Exercise task:
Convert the rows below, from the line containing "Click the Violet-Blue-Green color text" through the end of the rows, into a JSON list of strings with one string per line and blank lines omitted. Leave the pictures out of the list.

===== Data lines =====

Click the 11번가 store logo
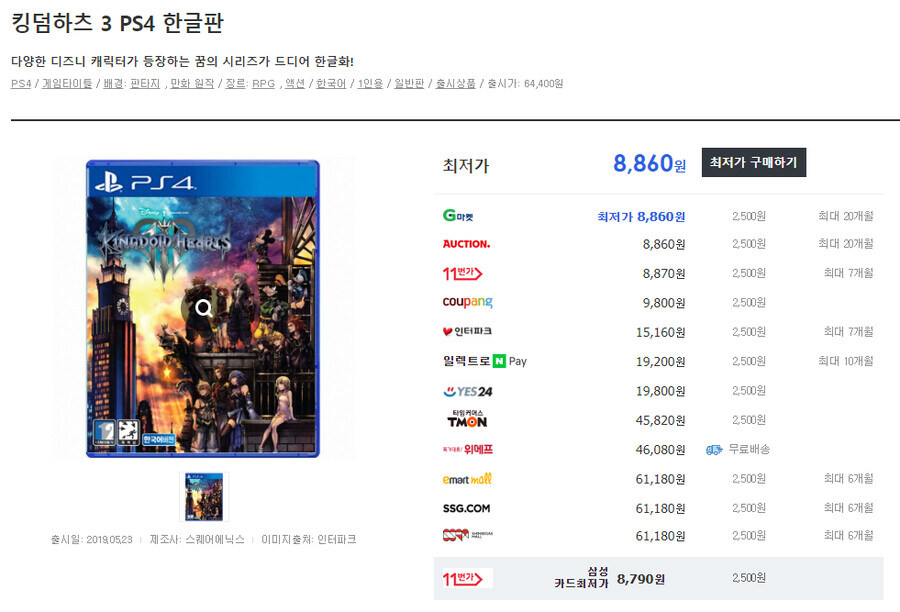900x612 pixels. click(465, 273)
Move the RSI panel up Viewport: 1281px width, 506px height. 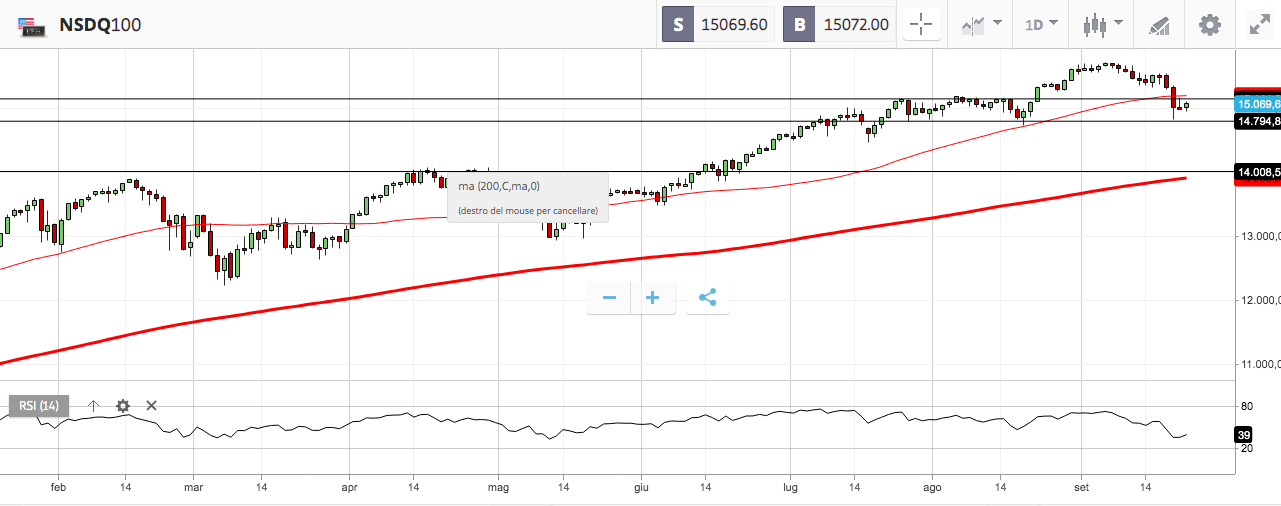(93, 406)
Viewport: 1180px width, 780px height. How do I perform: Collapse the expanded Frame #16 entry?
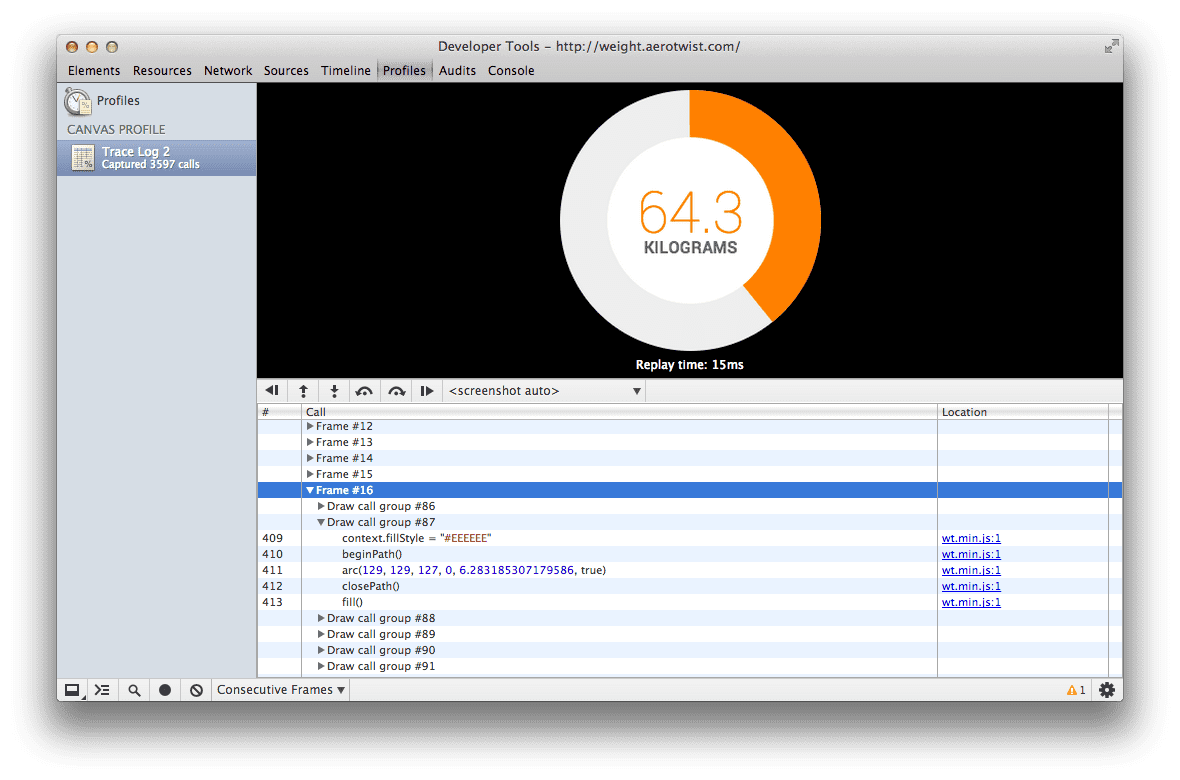click(310, 489)
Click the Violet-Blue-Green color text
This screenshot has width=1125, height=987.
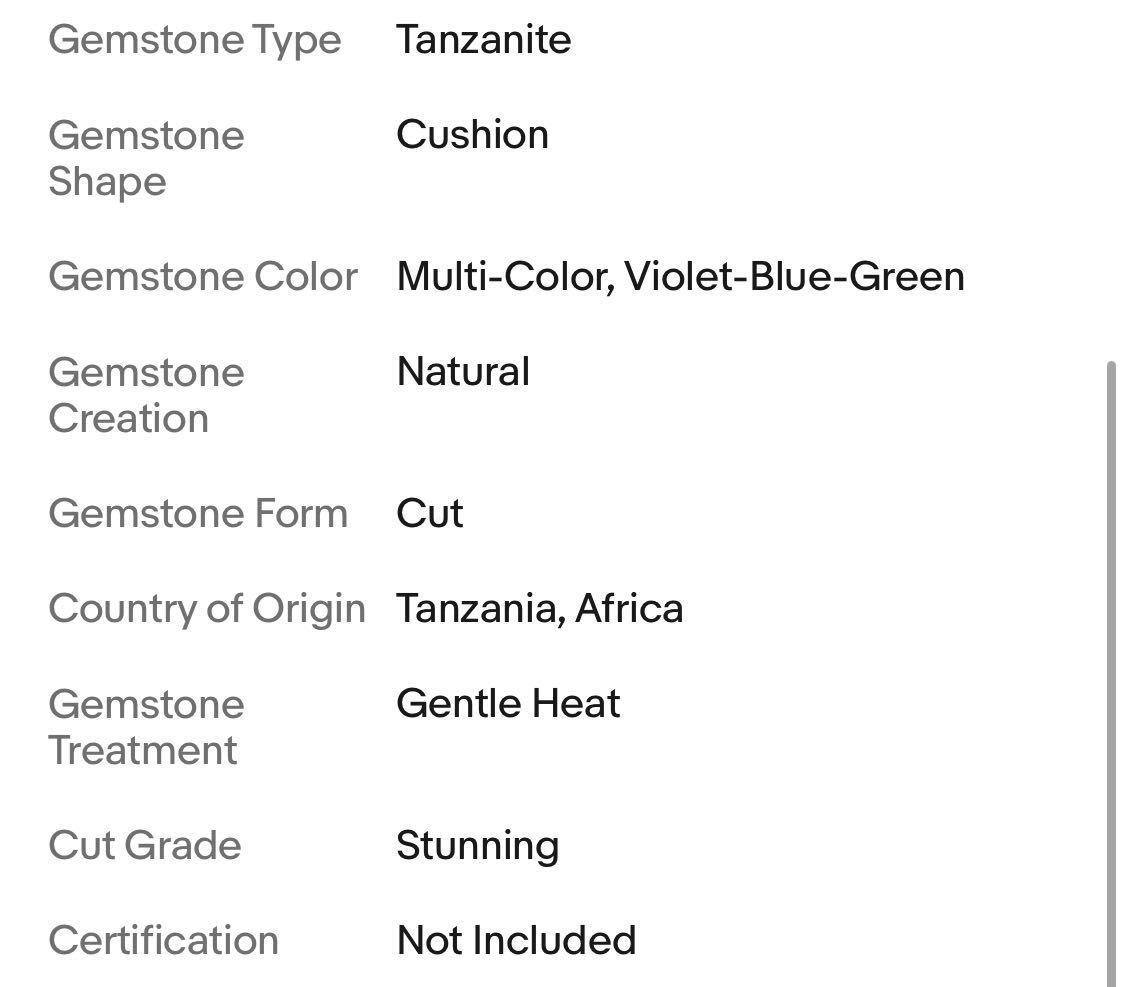[x=795, y=277]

=====

Response to the exercise:
[
  "Click the Violet-Blue-Green color text",
  "This screenshot has width=1125, height=987.",
  "[x=795, y=277]"
]